» TASK DIRECTIONS: Work out how many lines of the data below hold the string "Flux". Answer with that number alone.

------------------------

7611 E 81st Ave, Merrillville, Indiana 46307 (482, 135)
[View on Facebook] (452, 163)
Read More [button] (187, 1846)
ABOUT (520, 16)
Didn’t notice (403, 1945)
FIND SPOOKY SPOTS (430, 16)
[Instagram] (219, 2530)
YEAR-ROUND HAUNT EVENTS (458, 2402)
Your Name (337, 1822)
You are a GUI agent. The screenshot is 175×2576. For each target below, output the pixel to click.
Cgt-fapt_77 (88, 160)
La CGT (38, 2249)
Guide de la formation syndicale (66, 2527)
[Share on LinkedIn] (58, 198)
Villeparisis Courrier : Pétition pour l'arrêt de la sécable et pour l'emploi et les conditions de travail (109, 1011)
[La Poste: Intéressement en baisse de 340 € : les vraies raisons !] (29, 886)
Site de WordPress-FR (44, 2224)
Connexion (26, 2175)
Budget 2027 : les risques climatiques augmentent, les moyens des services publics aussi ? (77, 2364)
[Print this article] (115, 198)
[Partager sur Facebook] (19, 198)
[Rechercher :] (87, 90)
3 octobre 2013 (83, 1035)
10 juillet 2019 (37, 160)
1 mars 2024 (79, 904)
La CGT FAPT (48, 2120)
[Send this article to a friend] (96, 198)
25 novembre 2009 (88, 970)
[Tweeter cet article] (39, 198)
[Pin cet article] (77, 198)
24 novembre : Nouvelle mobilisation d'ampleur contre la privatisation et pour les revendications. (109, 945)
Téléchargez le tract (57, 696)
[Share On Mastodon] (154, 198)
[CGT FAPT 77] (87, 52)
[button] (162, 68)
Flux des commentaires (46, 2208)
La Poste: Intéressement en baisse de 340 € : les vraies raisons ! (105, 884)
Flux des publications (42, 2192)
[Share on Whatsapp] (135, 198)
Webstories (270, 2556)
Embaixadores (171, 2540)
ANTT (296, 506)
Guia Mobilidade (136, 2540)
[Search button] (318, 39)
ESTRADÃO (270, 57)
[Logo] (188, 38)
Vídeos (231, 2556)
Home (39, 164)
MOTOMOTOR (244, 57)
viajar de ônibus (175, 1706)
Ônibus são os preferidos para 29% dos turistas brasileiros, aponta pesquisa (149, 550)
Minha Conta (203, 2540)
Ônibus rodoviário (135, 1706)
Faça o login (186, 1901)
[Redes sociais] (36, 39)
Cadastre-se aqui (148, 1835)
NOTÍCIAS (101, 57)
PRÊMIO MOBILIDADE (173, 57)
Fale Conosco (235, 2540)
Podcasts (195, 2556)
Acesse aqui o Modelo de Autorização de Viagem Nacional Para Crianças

------------------------

» ANSWER TO THIS EXERCISE: 2